Powstaje nowy StarCraft! Nie będzie to jednak rasowy RTS

Marka StarCraft rozgrzewa fanów strategii czasu rzeczywistego od 1998 roku. Seria bardzo mocno zakorzeniła się też na arenach sportu elektronicznego. Dla entuzjastów kultowego cyklu mamy dobre wieści - powstaje nowa gra utrzymana w uniwersum StarCrafta!
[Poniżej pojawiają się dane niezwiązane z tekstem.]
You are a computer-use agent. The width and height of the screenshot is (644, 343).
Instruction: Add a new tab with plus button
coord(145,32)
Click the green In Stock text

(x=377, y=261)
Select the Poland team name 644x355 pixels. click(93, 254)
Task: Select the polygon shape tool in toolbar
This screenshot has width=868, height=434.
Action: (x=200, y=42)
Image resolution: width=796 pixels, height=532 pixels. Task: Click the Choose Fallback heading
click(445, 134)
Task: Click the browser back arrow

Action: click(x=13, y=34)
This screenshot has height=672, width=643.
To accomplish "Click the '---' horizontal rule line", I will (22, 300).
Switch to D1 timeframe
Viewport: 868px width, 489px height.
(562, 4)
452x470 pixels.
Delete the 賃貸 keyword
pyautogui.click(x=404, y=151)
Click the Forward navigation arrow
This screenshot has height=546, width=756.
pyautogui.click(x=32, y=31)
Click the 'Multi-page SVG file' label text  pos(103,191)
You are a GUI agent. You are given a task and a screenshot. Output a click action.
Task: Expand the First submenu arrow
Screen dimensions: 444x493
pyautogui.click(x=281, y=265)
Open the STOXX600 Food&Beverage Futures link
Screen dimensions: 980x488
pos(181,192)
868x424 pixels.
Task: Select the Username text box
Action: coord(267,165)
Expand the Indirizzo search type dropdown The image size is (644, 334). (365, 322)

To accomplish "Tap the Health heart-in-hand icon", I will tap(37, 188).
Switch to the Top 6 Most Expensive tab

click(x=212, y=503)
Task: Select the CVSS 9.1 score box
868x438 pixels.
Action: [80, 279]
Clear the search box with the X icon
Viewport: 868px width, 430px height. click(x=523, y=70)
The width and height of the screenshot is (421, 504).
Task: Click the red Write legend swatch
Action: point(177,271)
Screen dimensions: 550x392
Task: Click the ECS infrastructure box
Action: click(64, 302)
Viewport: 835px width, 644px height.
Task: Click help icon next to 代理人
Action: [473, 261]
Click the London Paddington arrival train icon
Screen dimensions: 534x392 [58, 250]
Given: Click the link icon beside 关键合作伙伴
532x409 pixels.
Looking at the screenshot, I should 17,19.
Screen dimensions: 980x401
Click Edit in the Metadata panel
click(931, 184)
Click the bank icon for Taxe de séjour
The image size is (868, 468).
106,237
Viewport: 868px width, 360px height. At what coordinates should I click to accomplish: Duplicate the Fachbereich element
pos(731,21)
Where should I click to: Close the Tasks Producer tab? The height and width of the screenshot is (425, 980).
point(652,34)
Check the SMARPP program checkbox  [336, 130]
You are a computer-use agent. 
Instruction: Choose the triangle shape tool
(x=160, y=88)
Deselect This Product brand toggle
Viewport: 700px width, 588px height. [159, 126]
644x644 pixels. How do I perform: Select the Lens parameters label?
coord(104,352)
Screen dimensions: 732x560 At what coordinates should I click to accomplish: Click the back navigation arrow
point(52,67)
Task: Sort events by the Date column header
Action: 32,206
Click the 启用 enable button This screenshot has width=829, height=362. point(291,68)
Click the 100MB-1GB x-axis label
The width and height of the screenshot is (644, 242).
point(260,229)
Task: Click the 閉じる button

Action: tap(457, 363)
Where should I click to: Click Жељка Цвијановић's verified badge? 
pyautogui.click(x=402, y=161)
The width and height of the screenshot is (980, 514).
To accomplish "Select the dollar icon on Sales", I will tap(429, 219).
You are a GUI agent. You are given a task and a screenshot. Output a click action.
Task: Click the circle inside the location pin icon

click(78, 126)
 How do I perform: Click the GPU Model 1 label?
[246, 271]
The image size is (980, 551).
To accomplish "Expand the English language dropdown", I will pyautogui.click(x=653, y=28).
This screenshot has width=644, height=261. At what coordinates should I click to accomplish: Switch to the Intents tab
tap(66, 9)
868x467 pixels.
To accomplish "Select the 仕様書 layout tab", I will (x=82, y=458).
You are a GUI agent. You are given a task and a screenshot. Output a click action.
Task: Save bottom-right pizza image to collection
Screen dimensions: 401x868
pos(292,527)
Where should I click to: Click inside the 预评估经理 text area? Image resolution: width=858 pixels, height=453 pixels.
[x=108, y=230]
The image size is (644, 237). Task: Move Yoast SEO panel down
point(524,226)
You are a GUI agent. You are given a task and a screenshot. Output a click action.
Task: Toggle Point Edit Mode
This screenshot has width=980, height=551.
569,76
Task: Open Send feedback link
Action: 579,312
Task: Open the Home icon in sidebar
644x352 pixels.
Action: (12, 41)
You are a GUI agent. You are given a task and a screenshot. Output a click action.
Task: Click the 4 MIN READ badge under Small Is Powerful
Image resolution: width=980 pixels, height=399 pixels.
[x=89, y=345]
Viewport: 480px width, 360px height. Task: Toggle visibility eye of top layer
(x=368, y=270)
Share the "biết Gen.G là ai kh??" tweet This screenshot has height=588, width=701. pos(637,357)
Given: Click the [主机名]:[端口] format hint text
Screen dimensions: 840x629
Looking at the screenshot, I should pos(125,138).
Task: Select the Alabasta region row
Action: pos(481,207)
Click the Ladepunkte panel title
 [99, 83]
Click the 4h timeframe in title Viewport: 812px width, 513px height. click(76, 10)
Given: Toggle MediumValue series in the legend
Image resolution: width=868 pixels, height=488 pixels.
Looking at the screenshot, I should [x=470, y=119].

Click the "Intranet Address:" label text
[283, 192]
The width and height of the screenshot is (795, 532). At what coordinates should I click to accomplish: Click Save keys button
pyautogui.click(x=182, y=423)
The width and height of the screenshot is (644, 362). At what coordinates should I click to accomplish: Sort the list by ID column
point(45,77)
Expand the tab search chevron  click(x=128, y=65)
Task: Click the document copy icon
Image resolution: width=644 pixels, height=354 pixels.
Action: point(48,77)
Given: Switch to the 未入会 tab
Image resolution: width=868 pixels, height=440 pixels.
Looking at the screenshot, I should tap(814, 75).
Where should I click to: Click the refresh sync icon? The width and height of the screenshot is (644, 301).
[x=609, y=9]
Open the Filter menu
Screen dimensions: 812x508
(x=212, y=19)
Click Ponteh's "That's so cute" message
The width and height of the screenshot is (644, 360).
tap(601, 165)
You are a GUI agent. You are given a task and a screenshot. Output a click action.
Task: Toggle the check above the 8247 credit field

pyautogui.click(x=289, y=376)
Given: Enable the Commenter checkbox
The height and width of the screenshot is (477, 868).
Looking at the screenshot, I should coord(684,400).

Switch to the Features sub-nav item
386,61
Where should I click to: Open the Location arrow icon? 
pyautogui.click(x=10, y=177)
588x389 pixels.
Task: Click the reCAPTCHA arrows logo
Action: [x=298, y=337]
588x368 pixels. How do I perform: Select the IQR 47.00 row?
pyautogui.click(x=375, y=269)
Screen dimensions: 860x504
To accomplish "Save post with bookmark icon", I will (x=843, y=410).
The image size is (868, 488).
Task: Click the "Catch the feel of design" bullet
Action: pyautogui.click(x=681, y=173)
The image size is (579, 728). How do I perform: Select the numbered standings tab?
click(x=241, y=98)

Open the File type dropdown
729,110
Fani StarCrafta nie mają jednak łatwego życia z Blizzardem. Ostatnia pełnoprawna odsłona cyklu debiutowała ponad 14 lat temu. W branży gier wideo to szmat czasu. Co prawda w 2017 roku pojawił się remaster oryginalnej części, ale to tylko jakiś mały zalążek do tego, by zaspokoić oczekiwania miłośników kultowego nomen omen RTS-a.

W połowie ubiegłego roku jeden z dziennikarzy Jez Corden przekazał, że firma Blizzard ma pieczołowicie już zajmować się procesem produkcyjnym nad StarCraftem III. Od tamtej pory nie usłyszeliśmy żadnych potwierdzonych informacji o nowym projekcie.

Reklama

Dobre wieści przekazał natomiast Jason Schreier, wiarygodny informator i dziennikarz. W podcaście IGN Unlocked podczas omawiania jego nadchodzącej książki ‘Play Nice: The Rise, Fall, and Future of Blizzard Entertainment’ poruszył jedną z ciekawszych kwestii w niej zawartych.

Schreier twierdzi, że wąski zespół Blizzarda zajmuje się projektowaniem i tworzeniem nowej produkcji osadzonej w StarCraftowym uniwersum będącej swoistym spin-offem serii. Prawdopodobnie mowa o strzelance, a nie rasowym RTS-ie, który mógłby pociągnąć dziedzictwo legendarnego SC2.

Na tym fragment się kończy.